4. Architectural Position
ERP → Connector Runtime → Normalizer → Classifier → Reconciler → Transition Objects → Computation Hub
It operates upstream of:
- Transition Plan Validator
- CapEx Alignment Engine
- Taxonomy Engine
- Climate Risk Engine
Downstream KPI Responsibility
- CapEx/OpEx per tCO₂e reduced, abatement cost, NPV/IRR, and payback are computed by
MEID_CALC_TRANSITION_ROI. - This engine publishes
transition_project_cost_profile(cost + provenance) to enable deterministic ROI computation when paired with an emissions reduction profile.
5. Data Sources
Supported ERP systems (extensible):
- SAP S/4HANA
- SAP ECC
- Oracle Fusion / EBS
- Microsoft Dynamics 365
- NetSuite
- Xero
- QuickBooks
Minimum required data extracts:
- General Ledger entries
- Project codes
- Cost centers
- Trial balance
- Asset register (recommended)
6. Decarbonisation Tagging Protocol (DPTP)
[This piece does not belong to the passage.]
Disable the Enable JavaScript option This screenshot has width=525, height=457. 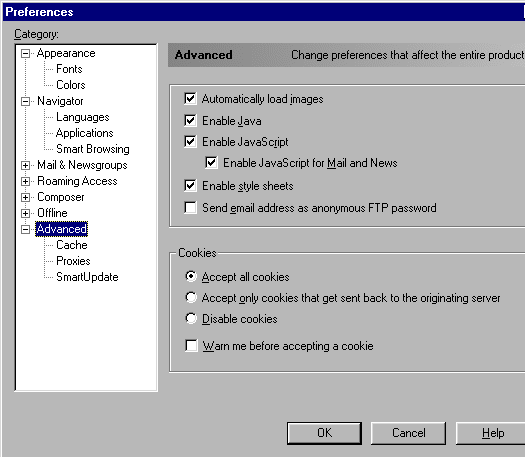pos(190,142)
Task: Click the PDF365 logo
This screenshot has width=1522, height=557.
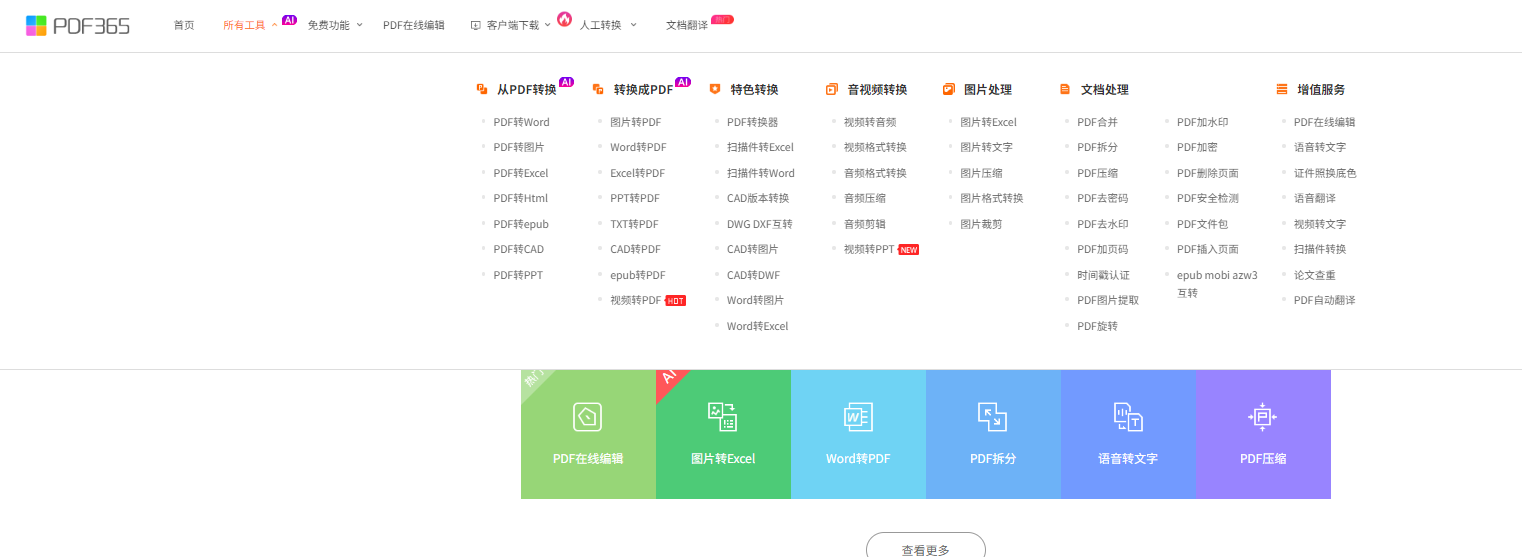Action: [78, 25]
The engine detects transition finance through structured tagging.
Accepted Tag Types
- Project code pattern:
<DECARB>
- GL attribute:
DECARB_CAPEX
DECARB_OPEX
- Cost center:
ESG-TRANSITION
Rules are version-controlled and tenant-configurable.
7. Canonical Ingestion Schema (ERP-Agnostic)
7.1. Canonical GL Entry
{
"tenant_id": "string",
"entity_id": "string",
"source_system": "string",
"posting_date": "date",
"fiscal_year": 2026,
"gl_account": "string",
"project_code": "string|null",
"cost_center": "string|null",
"amount": "number",
"currency": "string",
"ifrs_classification": "string|null",
"asset_id": "string|null",
"source_reference": "string",
"job_id": "string"
}
7.2. Canonical Trial Balance
{
"tenant_id": "string",
"entity_id": "string",
"fiscal_year": 2026,
"gl_account": "string",
"balance": "number",
"currency": "string"
}
8. Classification Logic
The classifier determines:
- CapEx vs OpEx
- IAS 16 / IAS 38 / expense
- Project aggregation
- Tag validity
Time-Phasing Support (for discounting downstream):
Where possible, the engine SHOULD emit cashflow_timeline at monthly granularity derived from posting dates. This enables present value (PV) discounting in MEID_CALC_TRANSITION_ROI without requiring any additional ERP integration.
Output object:
{
"transition_project_id": "ZYZ-DECARB-2026-001",
"project_type": "capex|opex",
"total_amount": 48250000,
"currency": "EUR",
"linked_gl_accounts": ["1500", "1510"],
"source_entities": ["Entity_A"],
"reconciliation_status": "pending|passed|failed"
}
9. Reconciliation Engine
Reconciliation is mandatory.
Validation:
Sum(Tagged GL Entries)
=
Declared Transition CapEx/OpEx
Cross-checks:
- Trial balance totals
- CapEx account group totals
- Duplicate detection
- Currency normalization accuracy
If mismatch:
financial_integrity_flag = true
10. Integrity & Audit Trail
Each ingestion job produces:
- Job manifest
- Raw extract hash
- Normalization log
- Reconciliation report
- Classification ruleset version reference
All stored in immutable evidence vault.
11. Outputs
The engine publishes:
transition_line_itemstransition_project_aggregatesreconciliation_reportfinancial_integrity_flagstransition_project_cost_profile
These are consumed by:
- Transition Plan Validator
- Report Hub
- Taxonomy Engine
- Monte Carlo Risk Engine
11.1. Transition Project Cost Profile (ROI Handoff Artifact)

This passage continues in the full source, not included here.